- Records
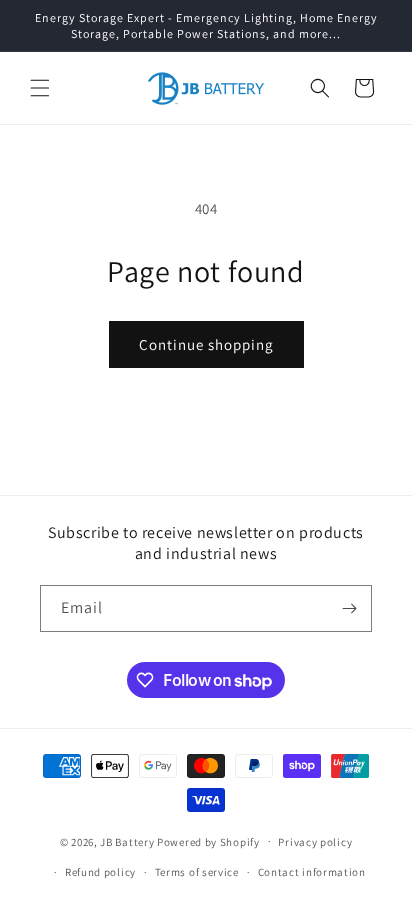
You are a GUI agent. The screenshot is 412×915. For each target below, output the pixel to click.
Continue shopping (206, 344)
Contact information (312, 872)
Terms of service (197, 872)
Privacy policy (315, 842)
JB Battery (127, 841)
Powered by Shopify (208, 841)
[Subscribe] (349, 608)
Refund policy (100, 872)
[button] (40, 88)
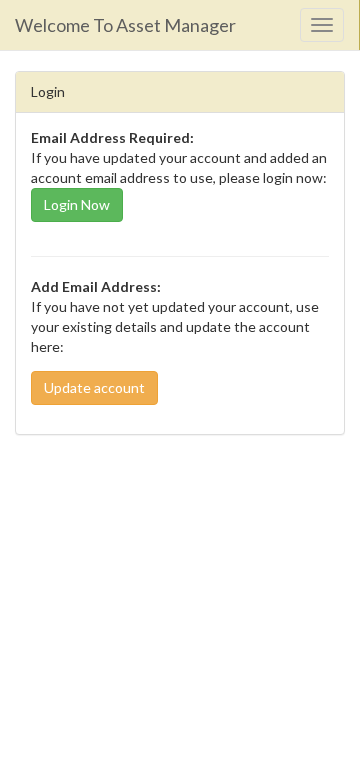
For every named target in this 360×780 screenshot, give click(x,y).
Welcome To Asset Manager (125, 25)
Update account (94, 387)
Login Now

- How to complete this task
Leaving every picture out, return the lines from the one containing "Refund policy (100, 872)" through the last line of the records exactly.

- Answer box
Refund policy (100, 872)
[button] (40, 88)
For every named target in this 360×780 screenshot, give click(x,y).
Welcome To Asset Manager (125, 25)
Update account (94, 387)
Login Now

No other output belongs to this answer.